Наконец он почувствовал некую неясную угрозу, сгустившуюся вокруг, поднял лицо, опущенное на руки, и огляделся. На «торчке» вновь собирался народ, подходя по главной улице и стекаясь из выходящих на него проулков — главным образом, молодые парни и мужики; многие — с оружием. Вновь, как и давеча, высунулось несколько любопытных голов. Толпа была небольшой, но угрожающей. Все молчали. Карр также молча и спокойно, не делая резких движений, поднялся и двинулся в сторону главной улицы, прямо на толпу. Никто не решался заступить ему дорогу, и толпа расседалась перед ним, давая пройти, но затем вновь смыкалась сзади.
— Да что вы все смотрите! — наконец услышал он чей–то голос за спиной. Как и тогда, века назад, на опушке перед его скалой, время остановилось для него: он, не торопясь, обернулся и увидел здоровенные вилы, пущенные ему в спину. Карр устало закрыл глаза, а когда через мгновение открыл, вилы уже рассыпались почти что невидимым человеческому глазу прахом, точно кто–то пустил темное облако спор из созревшего гриба–дождевика. Он высмотрел в толпе, кто их кинул — оказалось, какая–то баба. «В прошлый раз был хотя бы мужчина–охотник», — подумалось невесело. Карр подошел к ней — снова никто не смел препятствовать ему; сама баба глядела нагло и с обреченной ненавистью. Он поднял руку и небрежно толкнул ее в грудь; баба свалилась навзничь, будто ей отказали ноги, стукнулась затылком об утоптанную землю, но уже испуганно крутила головой, силясь подняться. Никто не подумал помочь ей; все как оцепенели. Карр повернулся и уже никем не преследуемый двинулся прочь по улице.

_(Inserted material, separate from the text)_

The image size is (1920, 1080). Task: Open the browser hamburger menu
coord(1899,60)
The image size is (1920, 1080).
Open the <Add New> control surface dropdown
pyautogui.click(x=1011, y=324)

Волна страха и ненависти стала распространяться по городу быстрее, чем он шел. Все уже шарахались от него, как от чумного, даже те, кто еще ничего не знал о случившемся. Ворота и ставни захлопывались прежде чем он достигал их; матери утаскивали ревущих малышей; даже собаки вместо того, чтобы нести свою службу с честью, старались забиться в любую дыру, скаля уже оттуда зубы и тоскливо рыча. Так он прошел мимо базарной площади, бросив взгляд на церковь, с колокольни которой еще несся печальный звон, последовательно — мимо всех заведений и наконец достиг пристани и набережной. Он сразу понял, где это случилось. Тело давно, еще утром, увезли; он просто стоял и смотрел на озеро: оно казалось тихим и совершенно безмятежным. Лодки и баркасы все стояли привязанные к пристани, никто не захотел выйти на лов сегодня.
Он обернулся и взглянул на ряд домов, ближе всех стоявших к набережной. Он понимал, что кто–то непременно видел, что произошло вчера, но понимал также и то, что конечно же, не станет никого расспрашивать; никто и не захочет разговаривать с ним. Он мог бы принудить — но не видел в этом никакого смысла; в сущности, все это было ему неинтересно.